Return the data below in full, exactly as it stands.

[Saved data entries]
Segment Open

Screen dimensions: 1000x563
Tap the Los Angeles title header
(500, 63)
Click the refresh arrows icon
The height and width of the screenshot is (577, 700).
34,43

Segment Closed

ANSWER AREA:
Screen dimensions: 1000x563
Tap the Los Angeles title header
(500, 63)
Click the refresh arrows icon
The height and width of the screenshot is (577, 700).
34,43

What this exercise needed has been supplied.